I can't tell you exactly how I came upon this--I know I started at Sherry Chandler's blog, followed a link, and another link...and there I was, reading Orzel's bitter complaint about a New York Times movie reviewer who proudly displays his ignorance of physics. A physicist and college professor, Dr. Orzel is often irritated by The Innumeracy of Intellectuals. Sadly, indifference to math is not limited the the intelligentsia. Adult basic education students, school children, and college freshmen all use a smug tone to tell me they "are no good at math," meaning "Get out of my face with that stuff, I can't be bothered." In contrast, people who can't read well generally try to cover up and fake it. I don't get it, but the reason I often end up teaching math to the unwilling is the scarcity of teachers willing and able to take on those classes.

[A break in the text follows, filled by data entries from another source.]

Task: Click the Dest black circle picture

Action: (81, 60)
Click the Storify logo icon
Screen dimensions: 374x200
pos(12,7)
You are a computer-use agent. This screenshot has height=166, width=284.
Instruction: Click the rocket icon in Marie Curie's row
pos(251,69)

I'm looking forward to reading the whole canine physics course--we never got to quantum mechanics in my undergraduate physics class, because the physics department thought it was "too hard for biologists." I wish I'd had Dr. Orzel!

Monday, October 12, 2009

Purple Peppers

Our garden had mixed success this year, but one crop I was very pleased with was the Black Hungarian Peppers I ordered from Seed Savers Exchange. I've tried several times to start peppers from seed, but this is the first year I had anything to harvest. The peppers start out a dark, eggplant shade, but turn red when they're ripe.

They're good-flavored mildly hot peppers, but the thing I liked best about them was the way the plants looked as they were growing. The seedlings are nearly black (leaves and all; sorry I didn't think to take a picture last spring!), and the even the blossoms have that purple pigment.

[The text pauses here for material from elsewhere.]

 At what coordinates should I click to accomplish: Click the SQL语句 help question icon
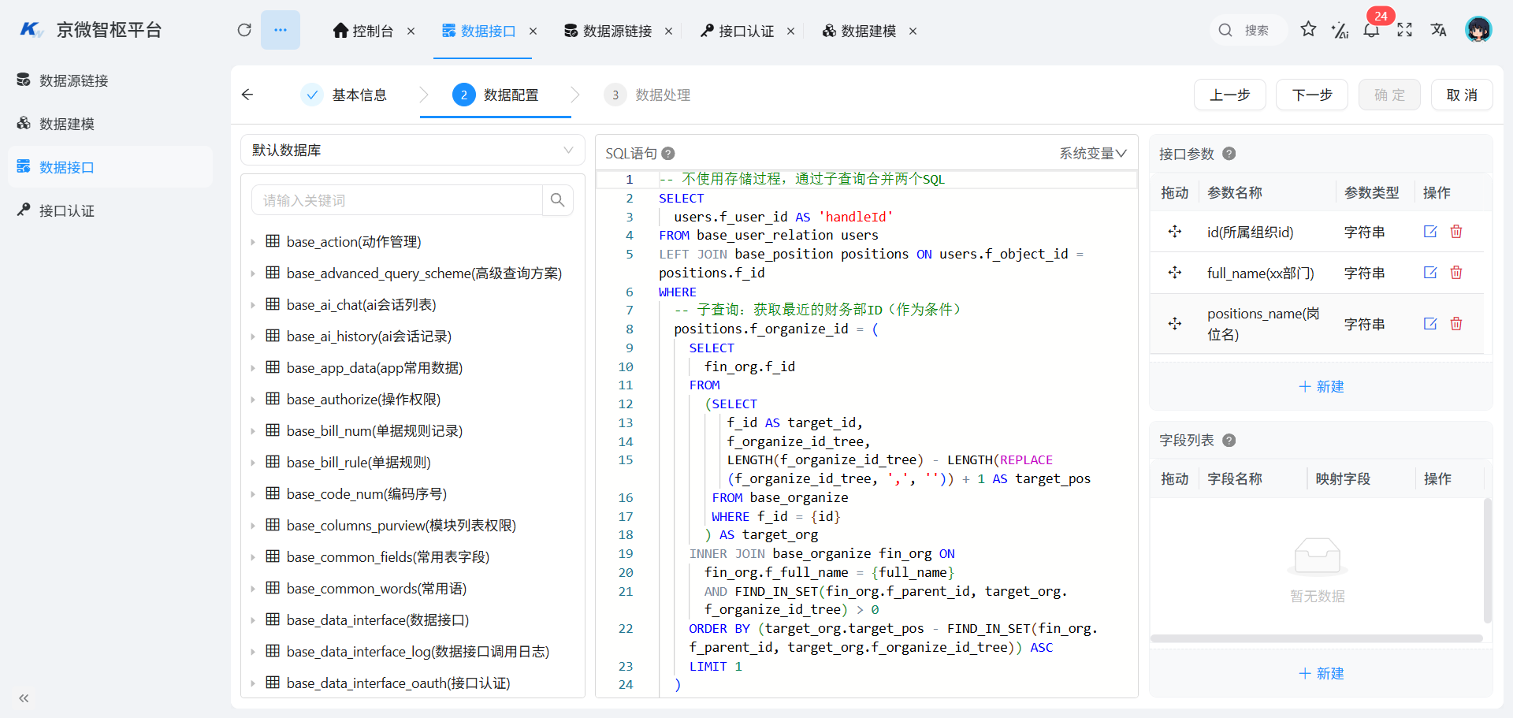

Check out those black anthers!

Sunday, October 11, 2009

One Teacup at a Time

We're living in the new house now, still doing finish work, and still moving in, a little at a time. I don't have any interesting progress photos to share, as the changes are incremental and unspectacular, but I felt the need to break blog silence anyway.

I had thought when the walls were painted, the floor covering laid down, and the cabinets installed that most of my finish work would be done. There were just a few doors to install and paint. We bought pre-hung masonite doors, and installation took one day. They were already white, so how long could it take to get a little off-white, washable semigloss paint on them? Turns out, a really long time.

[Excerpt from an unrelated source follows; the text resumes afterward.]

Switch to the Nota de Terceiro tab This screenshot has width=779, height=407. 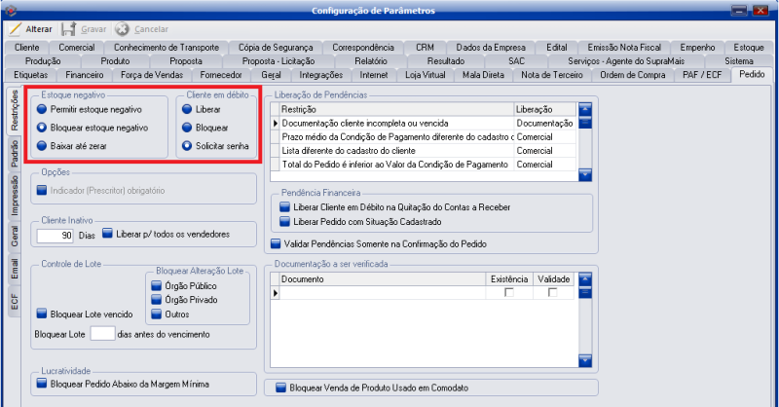(554, 75)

Our house only has four rooms, so how did I end up with eleven doors to paint? Well, there's the front door and the back door, the cellar door, the bathroom door, the bedroom door, and the office door. Then, there's the pantry door, the double doors in the bedroom closet, the office closet door....

The "pre-primed" masonite doors didn't take paint well, so two coats of primer were required, followed by two coats of semigloss. Eleven doors, painted four times each. The doors started out one shade of off-white, the door frames a different white. The primer was a greyish white, and the final coat a pale, pale yellow. ("Mesa Beige," actually. The naming of paint must be an interesting industry.) I still catch myself humming "A Whiter Shade of Pale."

Now, we've moved in the kitchen, the bedroom, and the part of my office contents required to keep working, and I'm chipping away at the rest. We're turning the old house into a workshop, so I'm trying to decide where stuff "belongs" before I move it over here, and trying to not leave wreckage behind. The TV, china cabinet, and the parrots are still in the old house, along with most of my books, our home-canned goods, and my grandma's china collection. It feels like we're moving one teacup at a time.